▶ [Problems and tasks]
1 – In the relationship advice post, how much money a month was the writer getting from him for child support?
2 – Continue the relationship advice post from its last line.

━━ Passage ━━

Need some helpful advice please
Ive been in a relationship with a man suffering from mental illness for five years now, on and off. Latest he got diagnosed with is bipolar. Long term sufferer of depression and anxiety.
Basically the behaviour gets so bad i have to leave. Or get him to leave.
He has gotten violent in past, hes been physically and verbally abusive and he's lied to me in the past about money and chatting up women on the internet and about previous sexual stds and partners.
He has sought alot of help with counselling and meds since ive been with him and even though his behaviour is much better then it was the scars of his past inappropriate behaviour is really hard to get over. Its always there in back of my mind what he's capable of doing.
I have recently seperated from him again (due to us being miserable and his inappropriate behaviour frightening our girls jumping half out of the car screaming while i was driving him and the girls around ).
The problem is i have two girls ( one is 4, one is 16 months)
They adore their dad and ive been trying to allow them to see them as much as possible. So he has been visiting most days for an hour or two, and its really heartbreaking too see him and see my girls want to be around him more.
I constantly worry im doing the wrong thing by them by leaving him as hes improved his behaviour alot and i feel like hes cheating ways doesnt affect them only me.
He has been staying with family but now needs me to break our lease to find his own place.
We also have a lot of debt as he hasn't been able to work our entire relationship. When he moves out hes said he can no longer give me the $100 a month i was getting from him for child support and we will both more then likely go bunkrupt and homeless if we try and live seperately like i wanted to (due to his mental health going downhill whenever he starts living with us).
I am really lost. My head is spinning and making the decision is so hard. As i do love him and there has also been alot of good. And i feel like im letting him down with his illness and if i had cancer or something i think he would support me through that.
How do i cope financially if i go ahead with this is a big question?
I have no family support other then his family.
(My mum died when i was 12).
I know i have no one to blame but myself for getting in this situation, following my heart and not my head
but where do i go from here?

━━━
━━ Entries supplied ━━

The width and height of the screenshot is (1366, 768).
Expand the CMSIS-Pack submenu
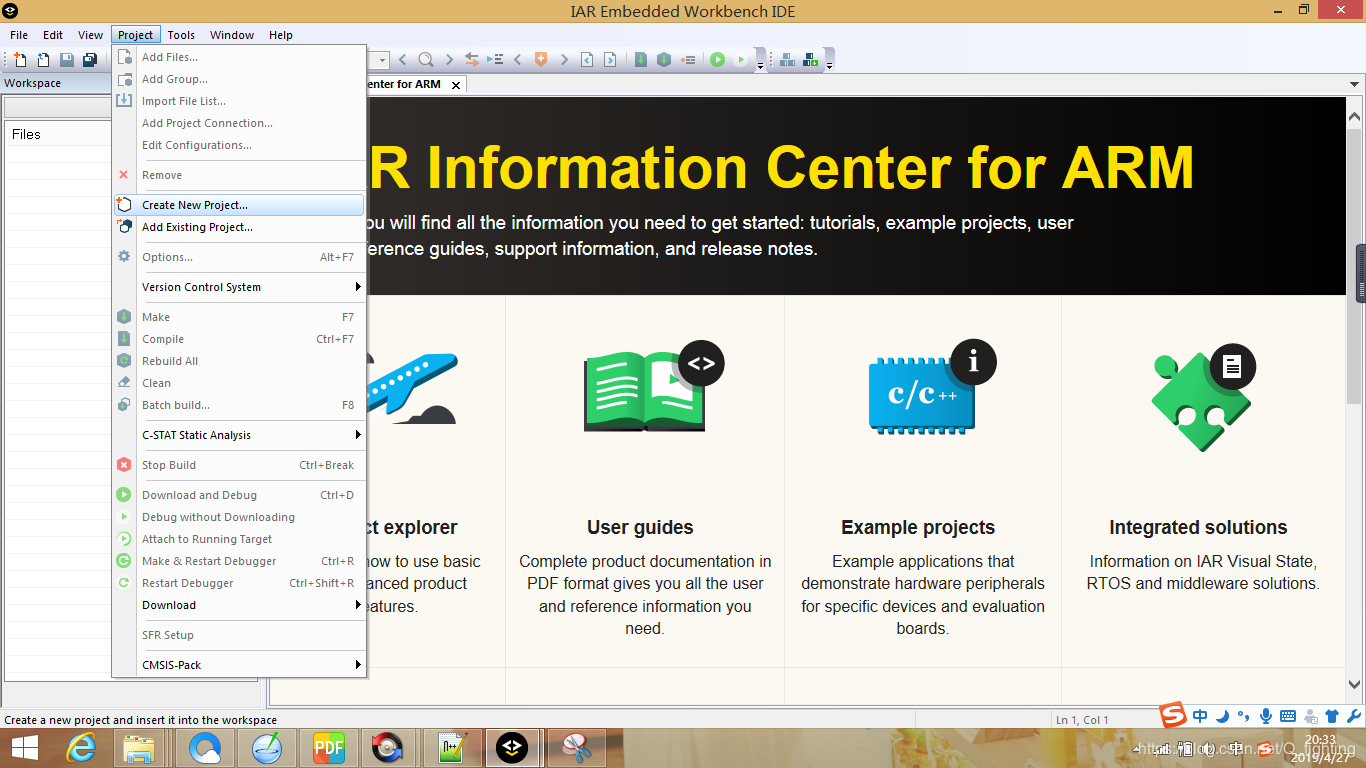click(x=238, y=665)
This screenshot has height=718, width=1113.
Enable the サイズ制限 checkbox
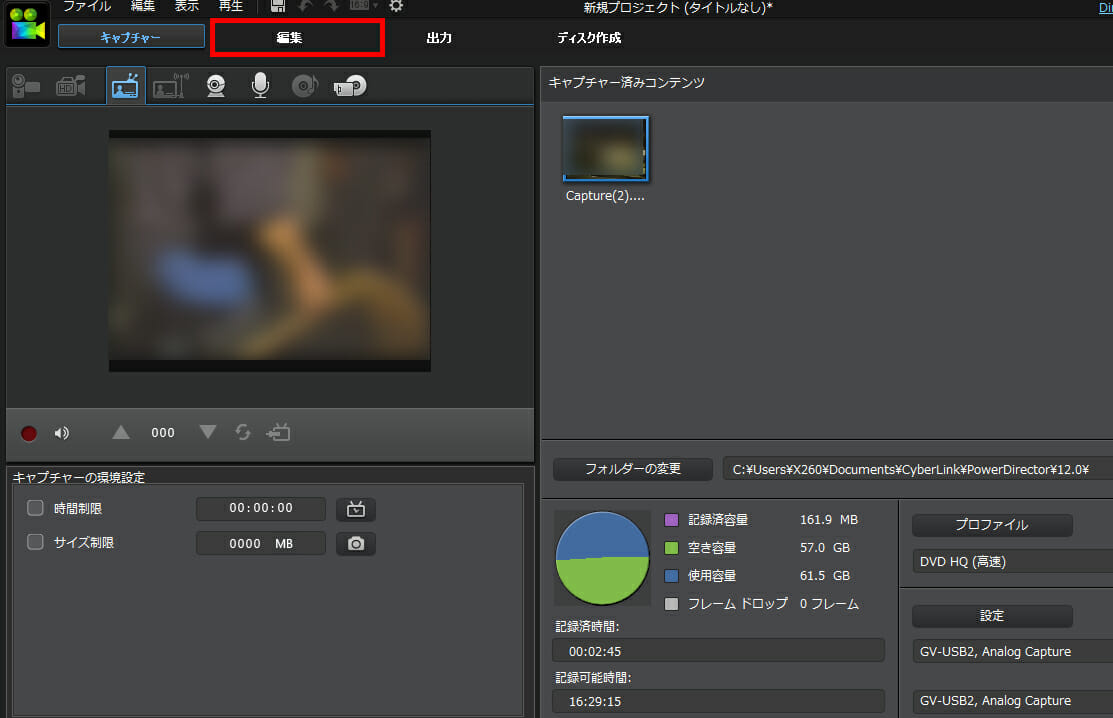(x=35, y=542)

━━━

▶ [Results of the exercise]
1 – $100 a month.

2 –
2 Replies
You definitely need to go separate ways. It's ok to save yourself and your girls. That's what you should do. That's the right thing to do. I have mental illness and I'm saying it's ok to look after yourself.
Yes you will have a change of lifestyle but you can afford to live. You may have to move suburbs, down size etc. but I'd rather live in a one bedroom unit than live in an unhappy relationship. Girls can share the bedroom, you on a sofa bed or all 3 in the bedroom. It can be done and won't be forever. It's just until you get back on your feet.
You can survive without his child support.
You need to go see a financial counsellor (they are often free) they can negotiate with banks etc and help ease the pressure.
You also need to speak to a DV support line. They can help you sort a lot of this stuff out.
Get yourself a counsellor who can help guide you and help you talk these issues out with.
Hi I would recommend you contact your local womens shelter/resource centre.
They are really lovely there and will help with this situation greatly.
Just explain your situation to them and they will invite you in and get you an advocate who will help you with your decisions. Sounds like you are very alone. you deserve and your kids to be happy and feel safe.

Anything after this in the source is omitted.